The sea around Key Largo provides a wide range of diving conditions. Sites vary considerably and range from approximately 20 feet down to more than 100 feet deep.

Many other Upper Keys dive sites are accessible within a short distance. Depending on the location it may be advisable to drive to a separate island rather than access via boat.

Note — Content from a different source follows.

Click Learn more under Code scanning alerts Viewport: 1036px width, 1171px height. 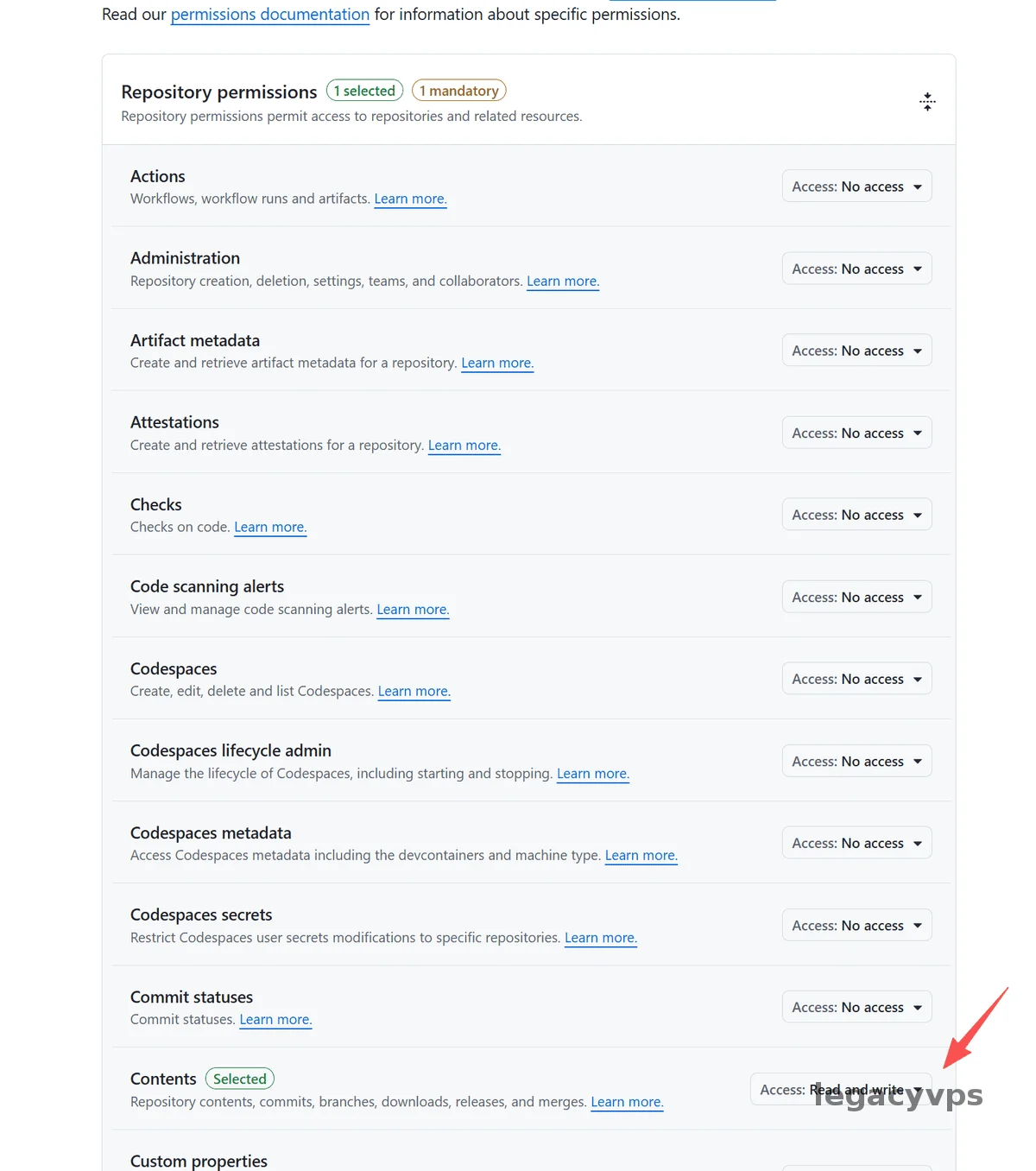(413, 610)
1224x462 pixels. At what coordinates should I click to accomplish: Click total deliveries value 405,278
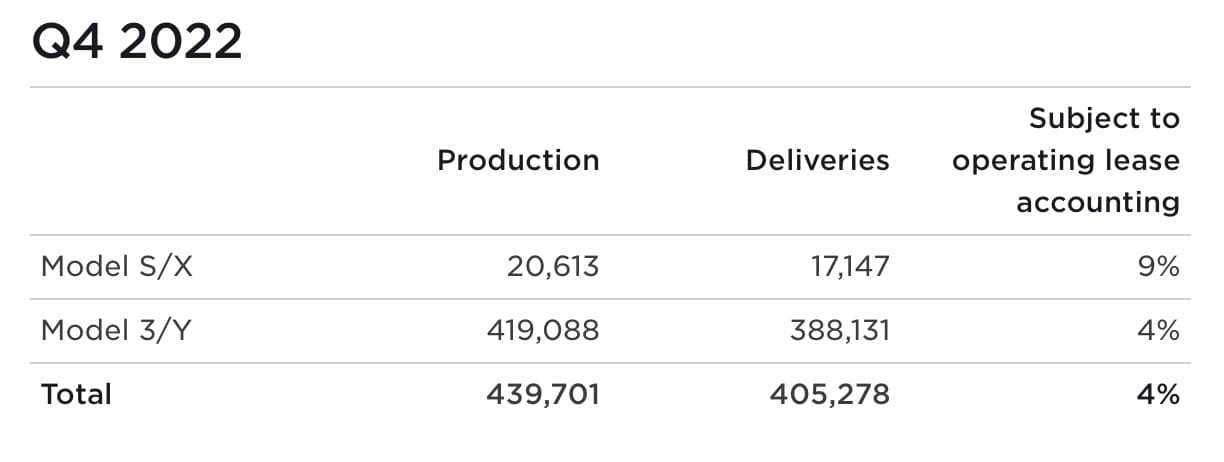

There several shipwrecks near Key Largo, which is part of the 100-mile long Florida Keys Shipwreck Trail:

  • The Spiegel Grove
  • The Benwood
  • The USCG Duane
  • Bibb
  • Eagle

Scuba diving the Christ of the Abyss statue dive site in Key Largo, Florida Keys

There are also other types of dive sites, including coral reef walls, rock piles, ledges, the famous Christ of the Abyss statue, and others:

  • Elbow Reef
  • Key Largo
  • Northern Dry Rocks
  • Christ of the Abyss
  • Grecian Rocks
  • Spiegel Grove
  • Benwood
  • French Reef
  • Sand Island
  • Molasses Reef
  • USCG Bibb Wreck
  • USCG Dauen Wreck
  • Pickles Reef
  • Snapper Ledge
  • Conch Reef and Wall
  • Carysfort Reef Lighthouse

Snorkeling

Snorkeling is also popular to see a variety of wildlife, possibly including sea turtles, dolphins, manatees and more.

Snorkeling tour in John Pennekamp Coral Reef State Park, Key Largo

Snorkeling tours are often divided into morning or afternoon sessions.

Snorkeling experiences vary widely based on the tour operator. Visitors should ask questions about what to expect, especially where the tour will go, what to expect to see, and most of all, how many snorkelers will be on the tour.

Operators may have differing policies on the requirement of lifejackets to be worn in the water, what equipment will be provided, and other tour-specific factors that influence the trip quality.

Natural Attractions

A crocodile in Key Largo, Florida Keys

There are several natural state parks and preserves in and around Key Largo:

  • Dagny Johnson Key Largo Hammock Botanical State Park
  • John Pennekamp Coral Reef State Park
  • Everglades National Park
  • Florida Keys National Marine Sanctuary
  • Crocodile Lake National Wildlife Refuge
  • Florida Keys Wild Bird Center

Fishing

Fishing is extremely popular on Key Largo and nearby Islamorada.

Both Key Largo and Islamorada are sandwiched between the rich, shallow waters of Florida Bay and the deep waters of the Atlantic.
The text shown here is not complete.